Every line of the material that mentions the word "Given" should be copied out.
*** Opening of Available data ***
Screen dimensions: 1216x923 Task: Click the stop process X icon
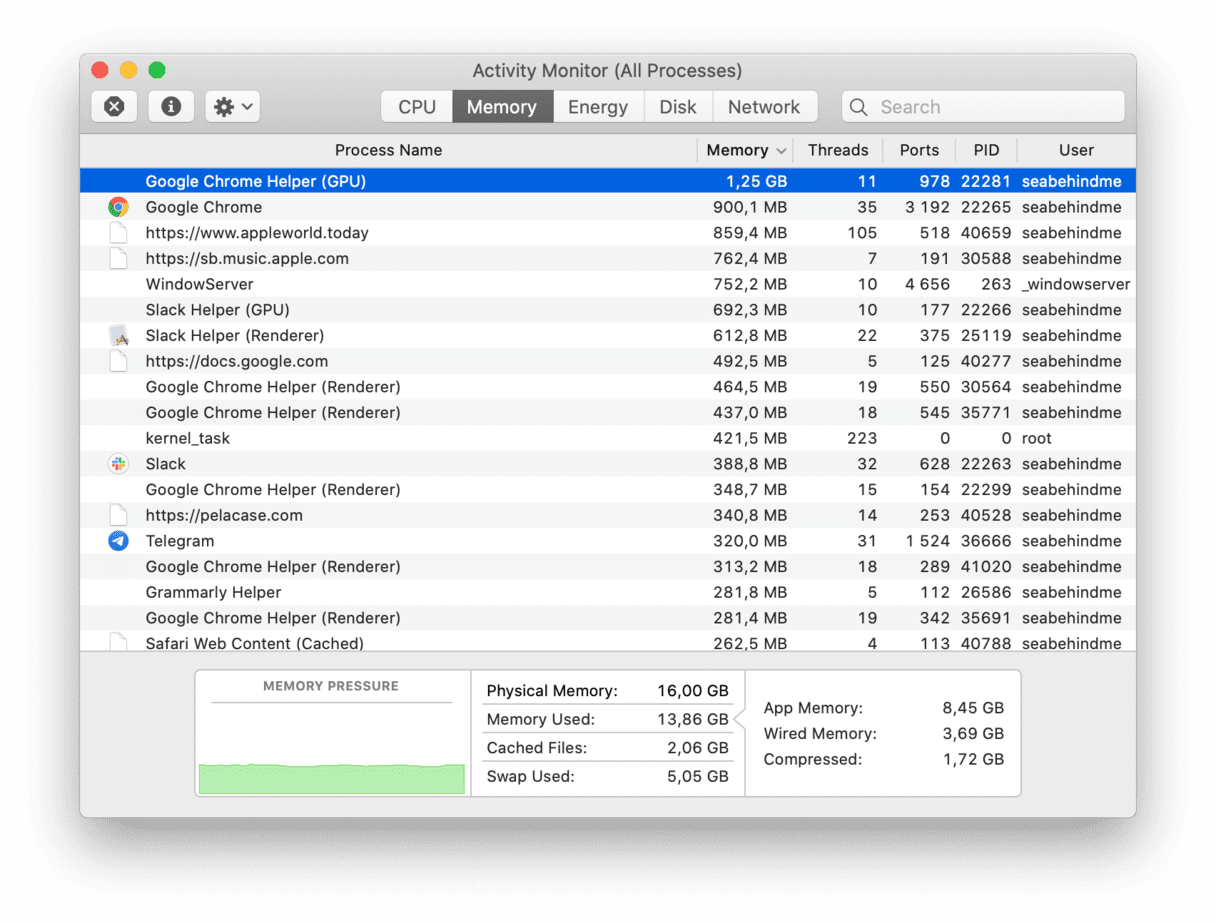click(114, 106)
*** Close of Available data ***
*** Opening of Available data ***
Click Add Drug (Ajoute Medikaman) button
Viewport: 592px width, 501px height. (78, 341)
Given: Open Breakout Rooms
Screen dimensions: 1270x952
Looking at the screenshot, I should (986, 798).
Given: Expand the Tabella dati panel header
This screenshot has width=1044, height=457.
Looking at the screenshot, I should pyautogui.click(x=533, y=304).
*** Close of Available data ***
(Answer box)
Given: Open Breakout Rooms
Given: Expand the Tabella dati panel header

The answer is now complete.